■ TASK DESCRIPTION
Without altering anything, repeat each of the records.

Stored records
+--

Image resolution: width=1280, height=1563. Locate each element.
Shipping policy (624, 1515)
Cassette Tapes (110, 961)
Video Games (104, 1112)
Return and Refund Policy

+--

■ ANSWER AREA
Image resolution: width=1280, height=1563. Locate each element.
Shipping policy (624, 1515)
Cassette Tapes (110, 961)
Video Games (104, 1112)
Return and Refund Policy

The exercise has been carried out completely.